Die 30er Jahre waren eine der Hochzeiten des Horrorfilms, oder wer den Begriff gerne trennen mag: des Gruselfilms. Nicht ohne Grund verweisen Filmkritiker gerne auf jene Zeit, in der das Genre den Sprung in den Tonfilm schaffte und damit etliche Kinobesucher lockte. Neuverfilmungen klassischer Stoffe wie „Dr. Jekyll und Mr. Hyde“, „Dracula“ und „Frankenstein“ wurden ebenso gedreht wie erste Umsetzungen a la „Der Unsichtbare“, „Graf Zaroff“, „King Kong und die weiße Frau“ und wie sie alle heißen. Das Horrorkino dieser Zeit hatte seinen eigenen Charme und brachte auch zwei Genrestars hervor: Bela Lugosi und Boris Karloff.

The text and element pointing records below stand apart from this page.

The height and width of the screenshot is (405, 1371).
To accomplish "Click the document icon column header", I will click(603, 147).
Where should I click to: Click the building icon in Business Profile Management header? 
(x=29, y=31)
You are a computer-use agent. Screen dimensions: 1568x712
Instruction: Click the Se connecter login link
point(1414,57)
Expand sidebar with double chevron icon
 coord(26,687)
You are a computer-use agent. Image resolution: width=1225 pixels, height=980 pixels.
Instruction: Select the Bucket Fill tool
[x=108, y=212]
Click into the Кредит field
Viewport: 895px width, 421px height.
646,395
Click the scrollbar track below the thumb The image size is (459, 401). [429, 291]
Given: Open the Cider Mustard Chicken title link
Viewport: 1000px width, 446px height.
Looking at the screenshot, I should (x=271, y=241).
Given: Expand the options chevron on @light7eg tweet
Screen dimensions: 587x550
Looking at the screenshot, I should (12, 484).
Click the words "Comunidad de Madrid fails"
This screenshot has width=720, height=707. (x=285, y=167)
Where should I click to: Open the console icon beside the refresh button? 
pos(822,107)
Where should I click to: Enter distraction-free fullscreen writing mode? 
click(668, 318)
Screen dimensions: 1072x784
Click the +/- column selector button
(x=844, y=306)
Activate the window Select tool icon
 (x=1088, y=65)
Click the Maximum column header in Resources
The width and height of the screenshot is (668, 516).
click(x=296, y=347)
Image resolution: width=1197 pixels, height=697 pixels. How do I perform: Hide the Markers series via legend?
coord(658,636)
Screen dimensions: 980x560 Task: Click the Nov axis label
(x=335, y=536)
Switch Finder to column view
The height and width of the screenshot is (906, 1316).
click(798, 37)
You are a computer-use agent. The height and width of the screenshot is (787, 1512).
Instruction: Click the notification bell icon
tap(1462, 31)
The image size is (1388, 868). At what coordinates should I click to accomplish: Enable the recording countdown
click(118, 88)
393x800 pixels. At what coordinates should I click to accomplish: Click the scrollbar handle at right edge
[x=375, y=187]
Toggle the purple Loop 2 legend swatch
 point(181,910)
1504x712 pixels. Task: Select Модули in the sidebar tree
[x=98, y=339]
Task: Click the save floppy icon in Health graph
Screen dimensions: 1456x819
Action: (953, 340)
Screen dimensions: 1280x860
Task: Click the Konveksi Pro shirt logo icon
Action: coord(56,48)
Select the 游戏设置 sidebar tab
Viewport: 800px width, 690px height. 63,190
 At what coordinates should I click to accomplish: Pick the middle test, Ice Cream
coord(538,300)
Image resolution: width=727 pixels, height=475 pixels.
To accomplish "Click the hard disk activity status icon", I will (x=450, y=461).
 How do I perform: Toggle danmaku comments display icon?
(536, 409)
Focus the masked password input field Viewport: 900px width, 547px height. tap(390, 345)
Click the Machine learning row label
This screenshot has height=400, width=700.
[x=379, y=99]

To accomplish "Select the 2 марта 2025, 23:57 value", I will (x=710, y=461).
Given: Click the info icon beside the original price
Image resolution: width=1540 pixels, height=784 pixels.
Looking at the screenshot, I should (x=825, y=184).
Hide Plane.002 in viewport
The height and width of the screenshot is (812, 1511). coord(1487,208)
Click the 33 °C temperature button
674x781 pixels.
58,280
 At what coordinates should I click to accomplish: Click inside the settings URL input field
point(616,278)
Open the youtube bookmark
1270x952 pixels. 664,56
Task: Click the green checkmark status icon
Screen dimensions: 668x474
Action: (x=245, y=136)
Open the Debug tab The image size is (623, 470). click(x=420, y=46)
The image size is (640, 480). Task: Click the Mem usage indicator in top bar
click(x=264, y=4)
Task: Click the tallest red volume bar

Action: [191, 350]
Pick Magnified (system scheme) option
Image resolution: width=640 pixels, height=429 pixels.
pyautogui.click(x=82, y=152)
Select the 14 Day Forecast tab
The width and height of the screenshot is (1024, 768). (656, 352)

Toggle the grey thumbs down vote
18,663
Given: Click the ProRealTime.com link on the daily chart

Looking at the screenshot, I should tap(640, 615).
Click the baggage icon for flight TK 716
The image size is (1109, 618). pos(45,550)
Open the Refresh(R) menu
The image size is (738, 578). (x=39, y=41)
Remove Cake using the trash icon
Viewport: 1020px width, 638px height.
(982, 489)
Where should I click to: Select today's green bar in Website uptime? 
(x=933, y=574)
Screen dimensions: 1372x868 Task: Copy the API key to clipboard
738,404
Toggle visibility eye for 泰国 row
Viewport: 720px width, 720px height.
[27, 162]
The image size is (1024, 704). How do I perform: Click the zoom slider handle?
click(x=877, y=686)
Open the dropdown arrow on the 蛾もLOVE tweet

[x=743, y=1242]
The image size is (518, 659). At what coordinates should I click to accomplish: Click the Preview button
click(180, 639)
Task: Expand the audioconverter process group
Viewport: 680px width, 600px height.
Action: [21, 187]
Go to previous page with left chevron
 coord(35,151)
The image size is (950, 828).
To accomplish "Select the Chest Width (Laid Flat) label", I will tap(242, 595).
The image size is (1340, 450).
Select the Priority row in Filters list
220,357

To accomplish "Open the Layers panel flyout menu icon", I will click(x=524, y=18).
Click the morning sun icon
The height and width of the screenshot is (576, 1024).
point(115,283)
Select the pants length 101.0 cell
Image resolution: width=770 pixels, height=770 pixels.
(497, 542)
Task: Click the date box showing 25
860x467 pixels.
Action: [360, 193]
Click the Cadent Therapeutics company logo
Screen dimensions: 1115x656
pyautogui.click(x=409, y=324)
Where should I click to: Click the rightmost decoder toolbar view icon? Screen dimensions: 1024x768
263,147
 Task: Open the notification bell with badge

Die Zuschauerreaktion deren Darstellung von „Dracula“ und dem Monster aus „Frankenstein“ dürfte auf seine Art in etwa zu vergleichen sein mit dem Hype um Freddy und Co im 80er Jahre Horrorkino. Viele finanzstarke Genrebeiträge wurden fortgesetzt, oftmals wurden Prominente ähnlich besetzt. „Der Rabe“ ist ein wunderbares Beispiel dafür, dass das Publikum schon zu seiner Zeit seine Helden in immer ähnlichen Rollen sehen wollte. Somit ist „Der Rabe“ auch das ideale Beispiel dafür, dass es schon früh im Filmgeschäft um die schnelle Mark ging. Er ist aber auch ein Beispiel dafür, wie man für die schnelle Mark auch etwas brauchbares drehen kann.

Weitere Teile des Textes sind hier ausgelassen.